Berbagai kendala yang muncul tidak menyurutkan niat Angkringan untuk mewujudkan internet desa. Apalagi, minat warga desa untuk memiliki akses internet 24 jam di rumah mereka sangat besar. Terbukti dari banyaknya permintaan warga kepada pengelola, untuk membuatkan akses internet di rumah mereka. Akan tetapi, meski respons warga sangat tinggi, namun karena kegiatan itu masih berupa uji coba, sementara ini, Angkringan hanya melayani 20 pelanggan. Rencananya, jika ke-20 pelanggan tersebut sudah terkoneksi dengan baik, barulah Angkringan menerima dan menggarap pelanggan lain.
Internet dan intranet desa
Meskipun sama-sama membangun jaringan internet di satu komunitas tertentu, secara konsep, internet desa memiliki perbedaan yang cukup signifikan dengan RT/RW-net. Menurut Sarjiman dan Amrun, pegiat Radio Angkringan, sistem yang dibangun oleh Angkringan itu merupakan perpaduan dari siaran radio komunitas dengan infrastruktur internet berbasis teknologi nirkabel. Radio siaran akan berfungsi sebagai ujung tombak media yang mampu menjangkau seluruh warga Desa Timbulharjo mengingat pesawat radio relatif lebih murah dan telah akrab digunakan oleh warga. Dalam hal itu, informasi yang diperoleh melalui internet akan disiarkan melalui siaran reguler di Radio Angkringan. Informasi itu tentu saja yang berkaitan dengan kehidupan masyarakat Desa Timbulharjo, misalnya, info mengenai pemanfaatan kotoran sapi untuk pupuk atau pendidikan. Dengan cara itu, masyarakat yang tidak menjadi pelanggan internet, tetap bisa memperoleh informasi yang dibutuhkan. Warga desa juga dapat meminta jenis informasi yang mereka inginkan, melalui bermacam cara. Misalnya, dengan datang langsung ke studio, atau melalui kartu pendengar. Permintaan melalui kartu pendengar itu pernah sangat populer di Angkringan, namun masih sebatas permintaan lagu.

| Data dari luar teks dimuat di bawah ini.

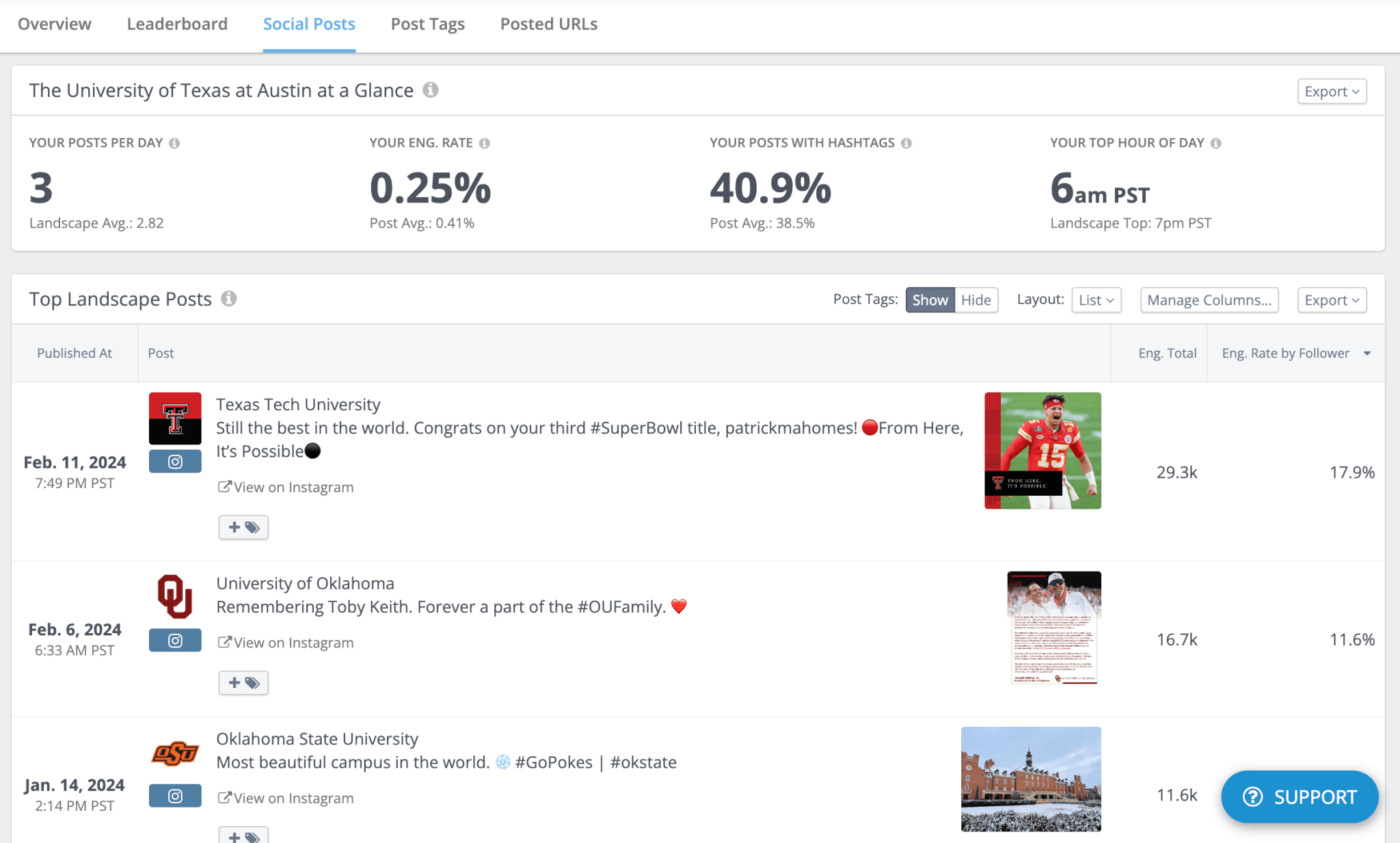This screenshot has height=843, width=1400.
Task: Select the Instagram icon on the Texas Tech post
Action: point(175,461)
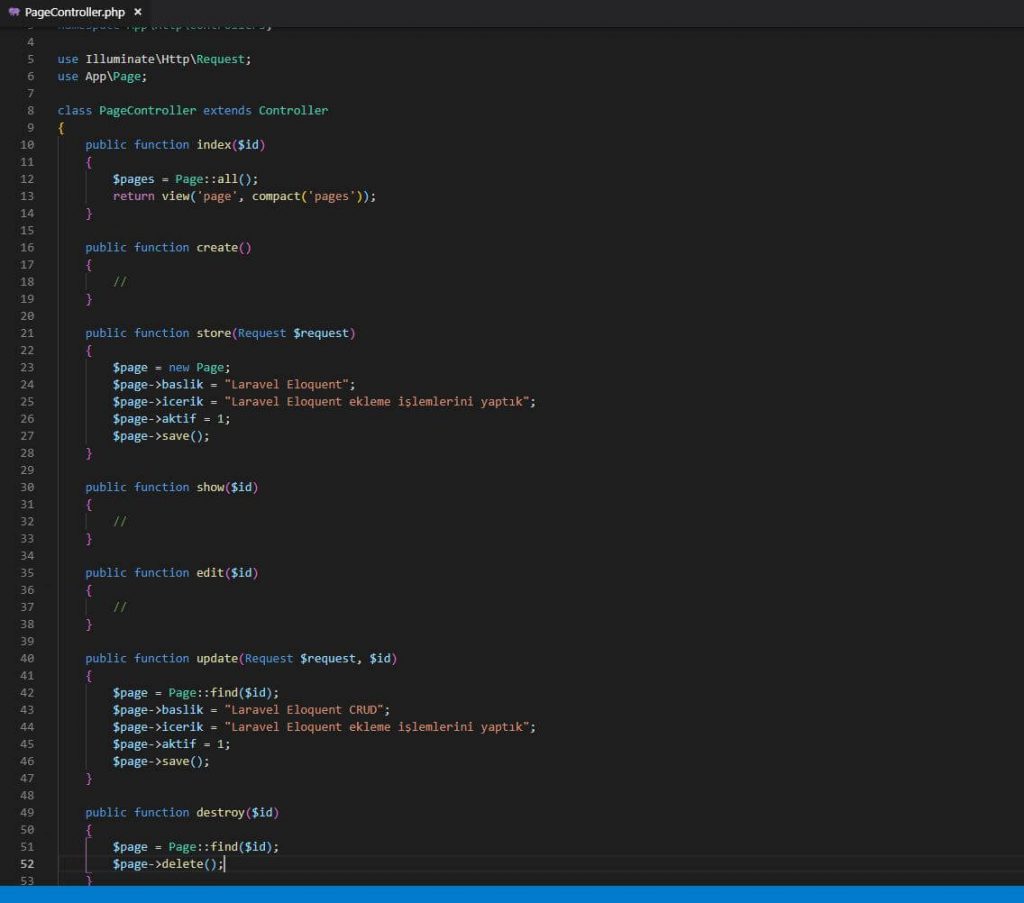Screen dimensions: 1024x903
Task: Click the index function name
Action: (x=215, y=144)
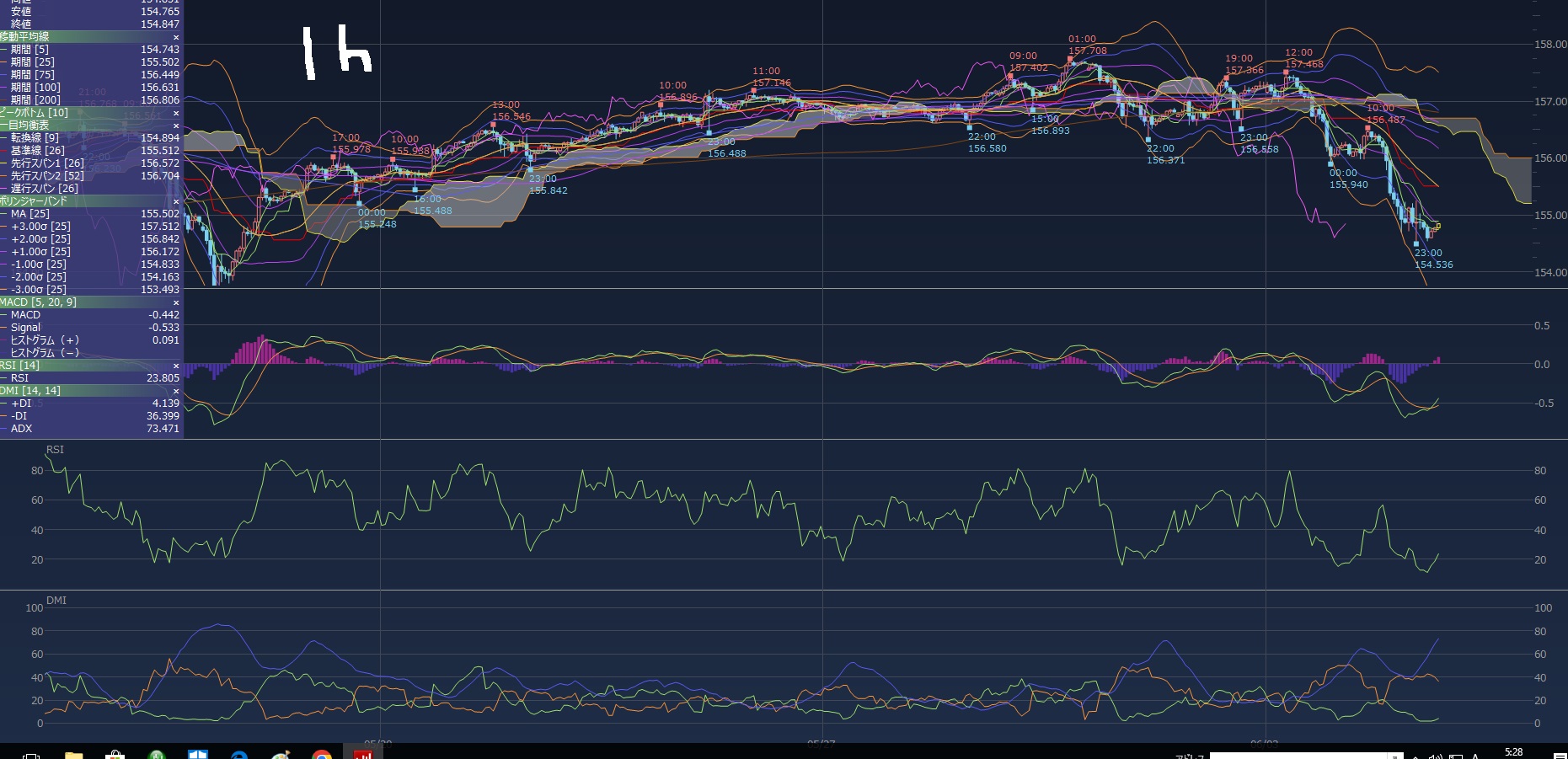Remove the RSI [14] indicator

click(x=176, y=366)
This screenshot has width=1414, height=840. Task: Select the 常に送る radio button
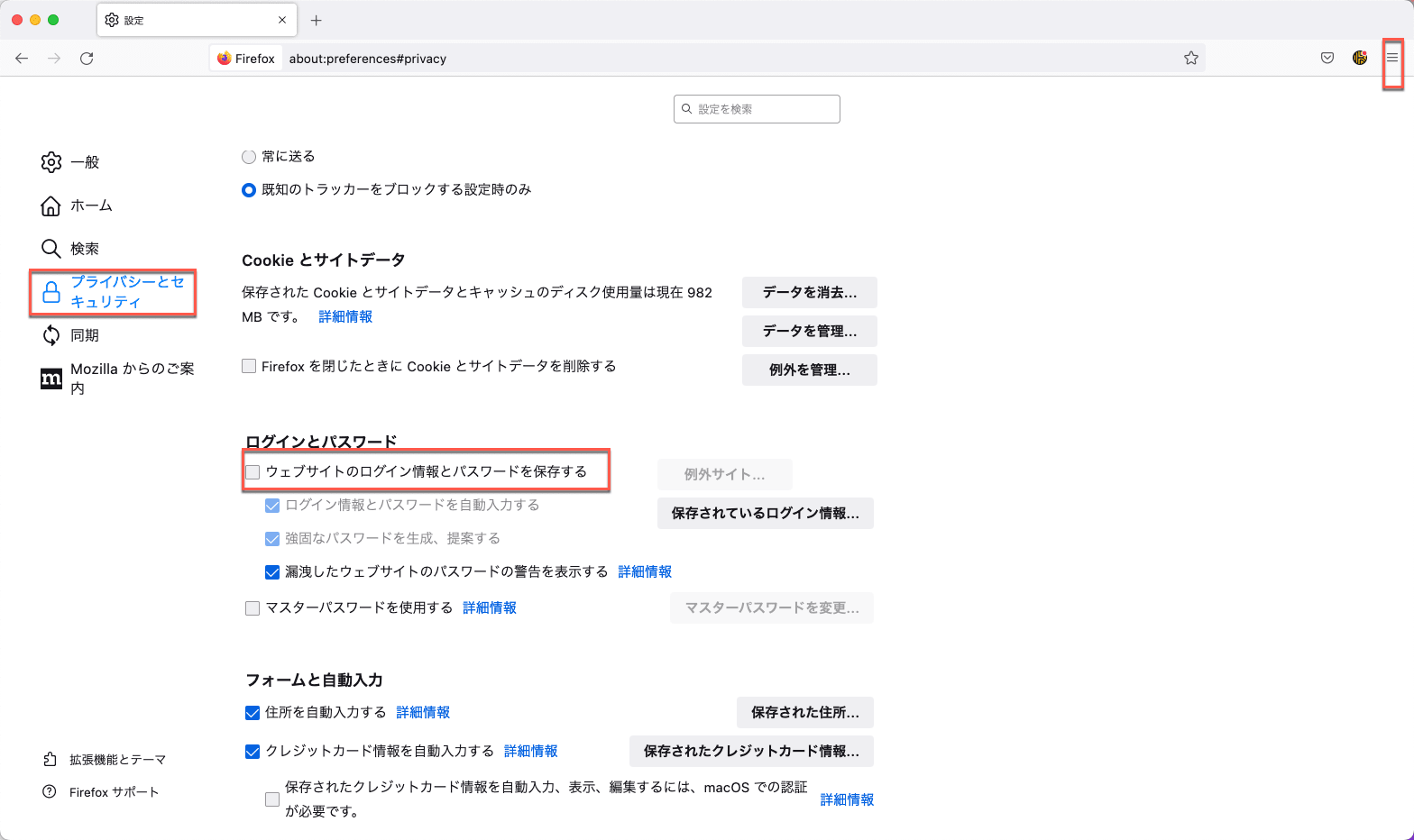point(249,157)
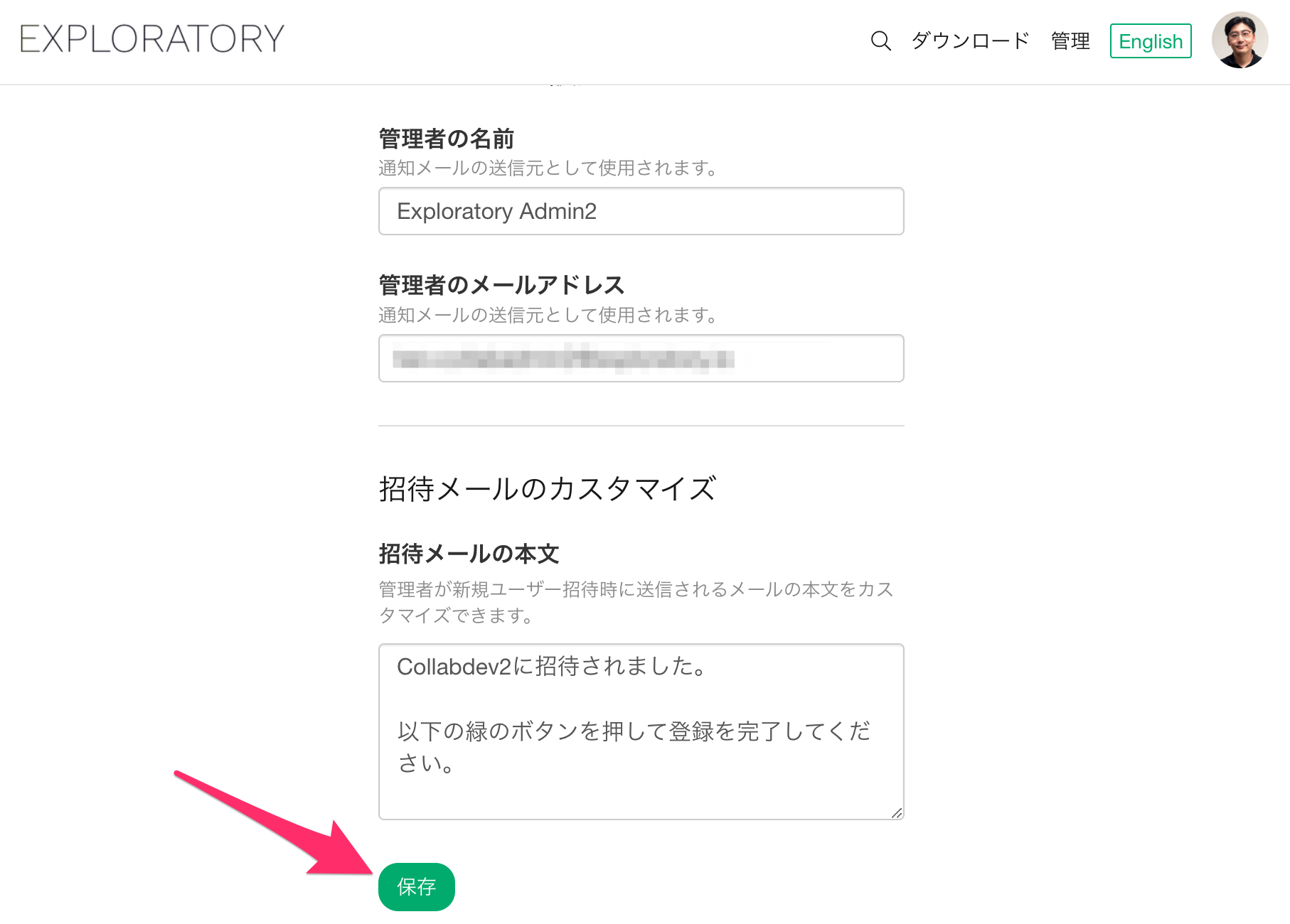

Dari sisi pelanggan internet desa itu sendiri, teknologi internet akan berfungsi untuk menjembatani interaksi warga dengan dunia luar. Kasus Heru seperti yang telah diungkap di awal tulisan ini adalah satu contoh kecil mengenai hal ini. Di Timbulharjo sendiri, ada banyak pengusaha besar dan kecil yang memerlukan koneksi internet untuk kelancaran bisnis mereka. Beberapa di antaranya telah melakukan ekspor hingga ke mancanegara, misalnya, Bambang (warga Dusun Rendeng) dan Terry (warga Dusun Bangi). Meskipun bisnis tersebut telah berjalan sebelum mereka menjadi pelanggan internet desa, namun kehadiran internet desa telah memberikan nilai lebih dalam bisnis, seperti efisiensi waktu dan tenaga. Sebelumnya, mereka harus pergi ke warnet untuk memeriksa pesanan. Padahal warnet terdekat berjarak kurang lebih satu kilometer dari rumah.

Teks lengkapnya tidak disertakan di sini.